I'll admit that I have a problem talking about spending in Iraq vs. domestic spending; to me it's an apples & oranges issue.

In Iraq, we'll spend what we need to get the job done... and there may be graft involved, but it's hard to skim with armed U.S. Marines looking over your shoulder. (It's also hard to salve your dishonest conscience, while watching dirt-poor Iraqis busting their butts to build their new Iraq and make it work.)

I guess the distinction, for me, is this: in the United States, it's not clear WHAT we should be spending money on. Answers tend to be dependent more on politics than on empirical evidence, and everybody's got an opinion. Me, I tend to mistrust ANYONE who claims to know all the answers.

In Iraq, on the other hand, we KNOW what to do, because it's brutally simple. Houses are crumbling; rebuild them. Schools are in desparate need; repair and equip them. People need to know what voting means; teach them.

I have a feeling that many bureaucrats face our Iraqi problems with relief; it's nice to deal with problems, difficult as they may be, with definite solutions!!

respectfully,
Daniel in Medford

Posted by: Daniel in Medford at August 12, 2004 07:36 PM

"Instead of this war, let's add two divisions to the army, so the strains caused by this war would have had less effect."
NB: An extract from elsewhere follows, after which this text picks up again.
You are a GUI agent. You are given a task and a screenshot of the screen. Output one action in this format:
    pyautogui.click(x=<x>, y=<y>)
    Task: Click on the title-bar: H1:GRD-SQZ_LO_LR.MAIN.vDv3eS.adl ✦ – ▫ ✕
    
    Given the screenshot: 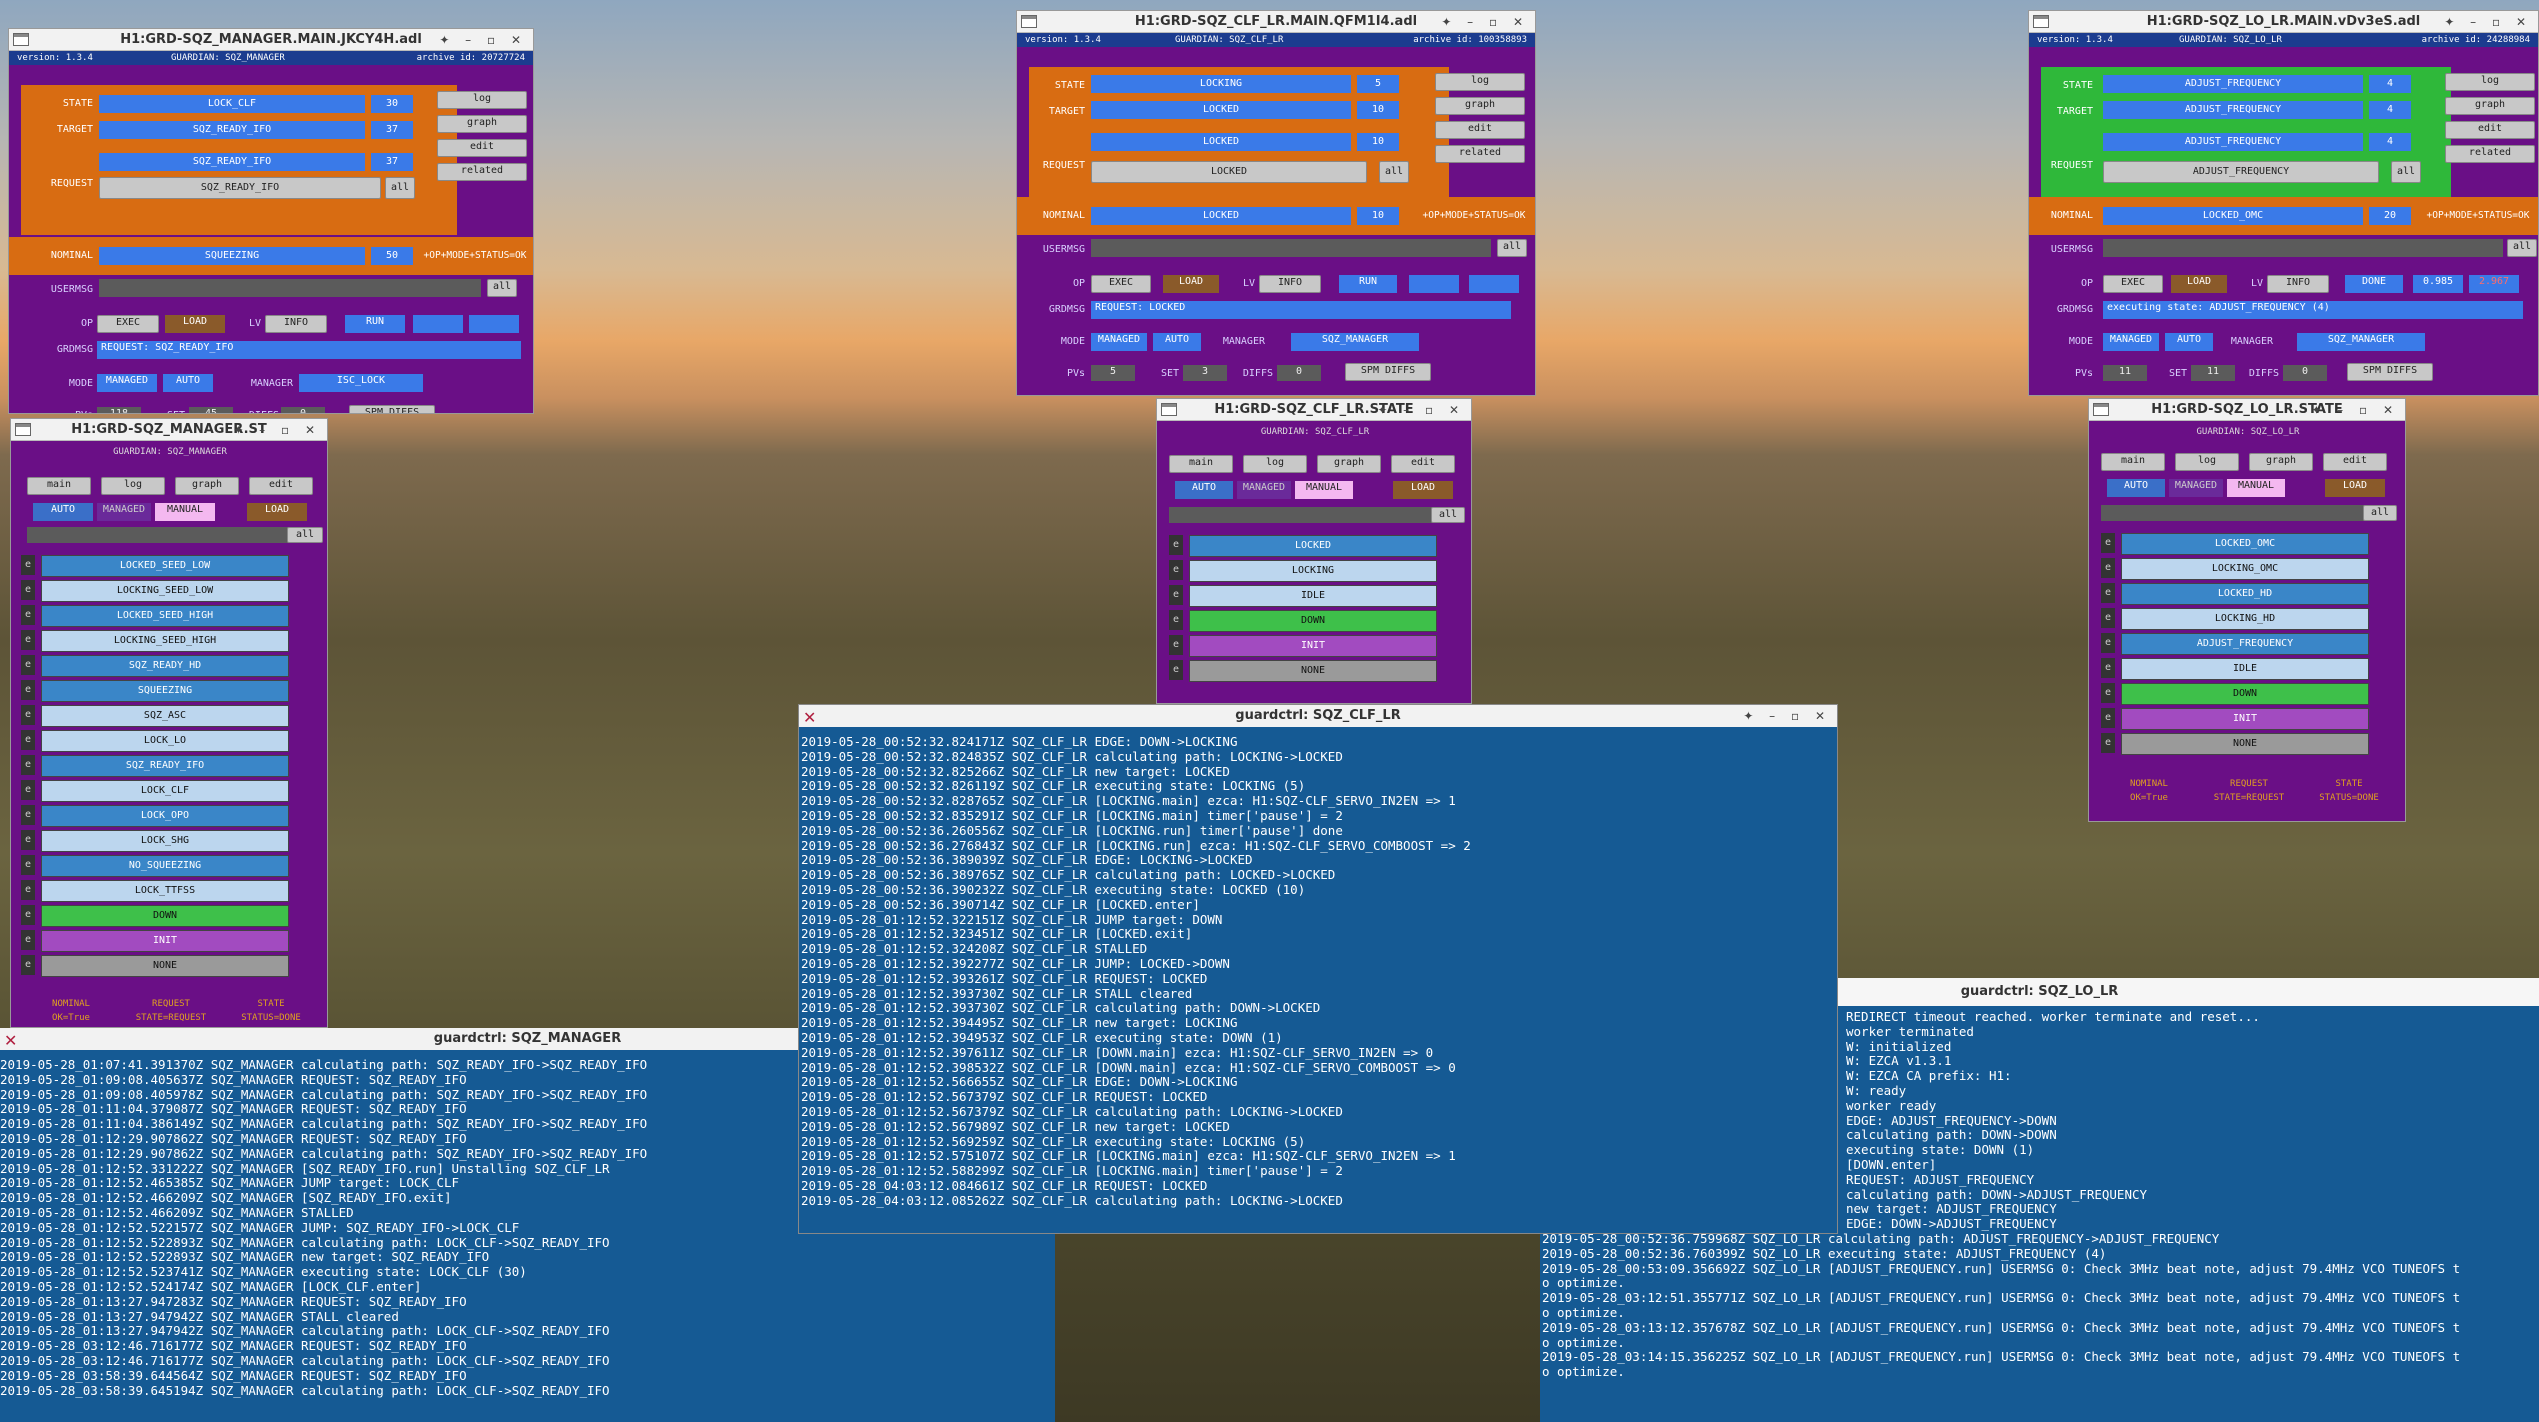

Well. That's doubly amusing coming from the Times editorial page, isn't it? (Why would we need those divisions if there wasn't a war on? Would the Times seriously ever support such a thing anyway?)

S-train: Why is it that the Feds should be the ones paying for medicine research? I mean, unless there's some rampaging disease I'm unaware of where the profit-motive is nonexistent, I'd think that the pharmaceutical companies will be handling that one on their own, y'know?

And, likewise, mass transit ain't really any of the Feds' business. (And from recollection, most Fed mass transit funding, apart from paving the Interstates, is a god-damn waste of money. Don't need Fed money to run buses, and while light rail projects are cool lookin' and great pork, they're not generally the best actual transit investment.)